Why would my Honeycrisp apple tree have curling leaves?

Question:

Site location for honey crisp apple tree. I planted this last summer and the leaves curled about a month later. It is in southeast open location, had plenty of sun and water. The soil is sandy with rocks about a foot below and the ground slopes slightly. I want to know if the rocks below could be causing the problem and if I should move the tree in the spring?

Answer:

Liz Stanley, Horticulture Community Education Assistant, Knox-Lincoln Counties

Thank you for your question about your Honeycrisp apple tree that had curling leaves last year.
I would wait to see if the leaves emerge before deciding to move it or not. Moving a tree that’s already stressed doesn’t usually work out well.

Your site sounds OK. Apples need full sun, and well drained neutral pH soil. If the rocks were small, the roots should have no problem getting around and through them. If the rocks are large, (especially ledge), this could be a problem.

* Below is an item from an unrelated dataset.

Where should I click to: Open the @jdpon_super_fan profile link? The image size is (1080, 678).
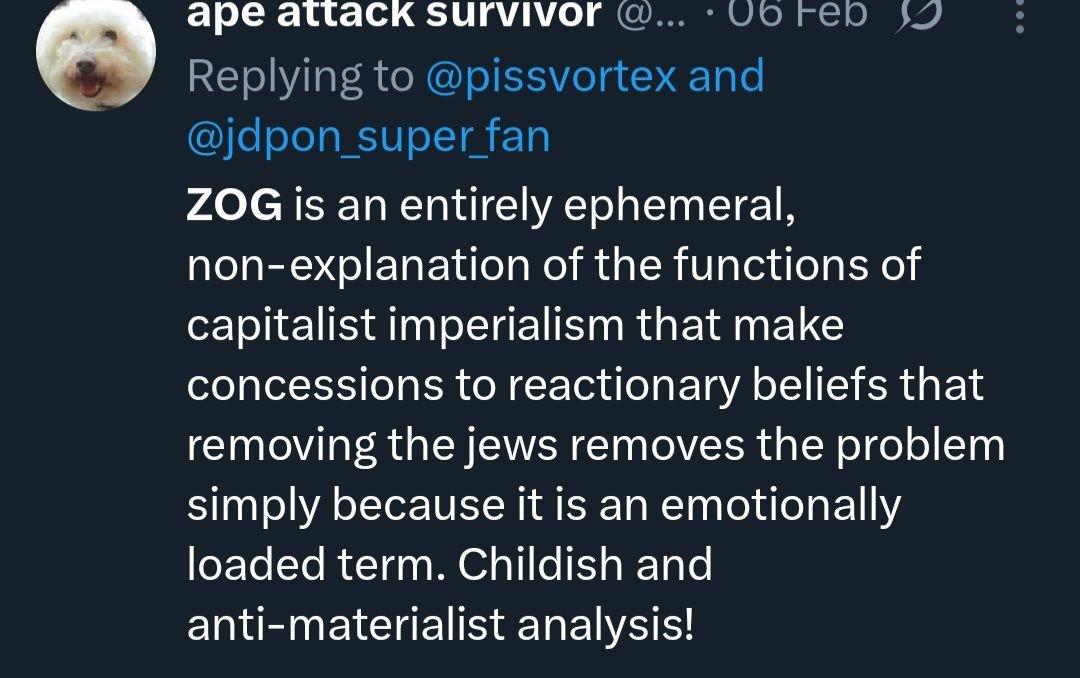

Here are some common causes of leaf curl:

  • Transplant shock. (Common when planting on a hot, sunny day, or late in the season.)
  • Not enough water or too much water. (Roots need oxygen.)
  • Fertilizer. (They’re salts, and can draw water away from roots, “burning” the leaves. Avoid fertilizer in the first season.)
  • Too much manure or compost in the planting hole. (Same as above.)
  • Planting too shallow or too deep. (Holes should be wide but not too deep. Keep the root flare and graft above the soil line.)
  • Phototoxicity from water or sprays on the leaves during hot, sunny days.
  • Fungal diseases like apple scab. (Honeycrisp is relatively resistant to scab.)
  • Apple borers in the trunk. (Common pest in home orchards.)
  • Vole damage on trunk.
  • Planting on ledge. (Ledge limits root growth and can heat roots.)
  • etc.

If you plant more trees this season, it might be good to do a soil test. Kits are available at county offices. For more information about planting and early care of fruit trees, visit our Growing Fruit Trees in Maine website.

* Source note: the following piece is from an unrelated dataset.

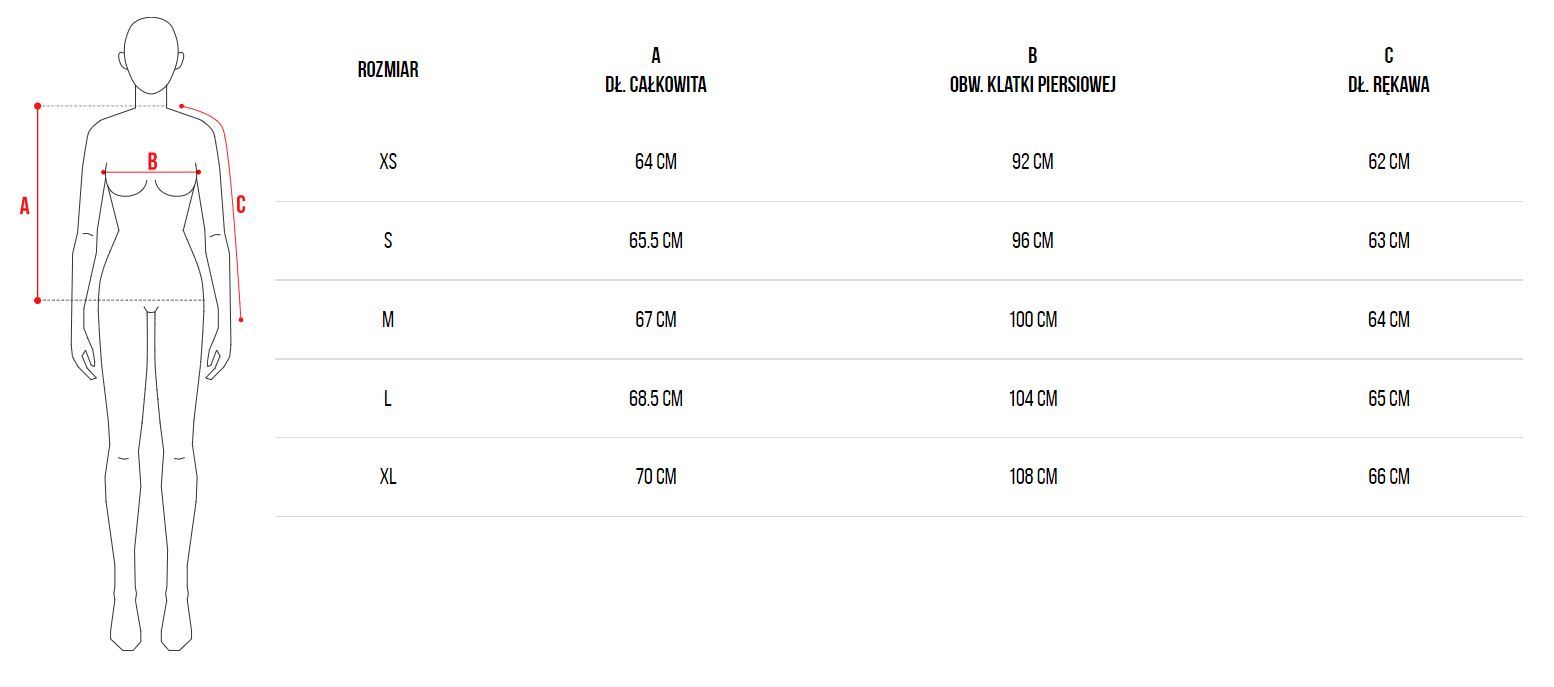Screen dimensions: 1554x687
Task: Select the 66 CM sleeve length cell
Action: pos(1388,478)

Here’s a class that our fruit tree specialist is doing tomorrow:

Tues, Feb 23 6:00 – 7:30pm Growing Fruit Trees
Renae Moran will be teaching a class on home orchards (hobby fruit trees) offered through Lewiston Adult Ed. Cost is $7.00, Registration is required.  To Register with Lewiston Adult Ed.  The class will cover: Peaches, pears, plums, cherries and apples. Selecting the best varieties for disease resistance, cross-pollination, winter hardiness and for eating. The class also includes information on planting, pruning and harvesting.

I hope this is helpful, and your tree is OK in the spring!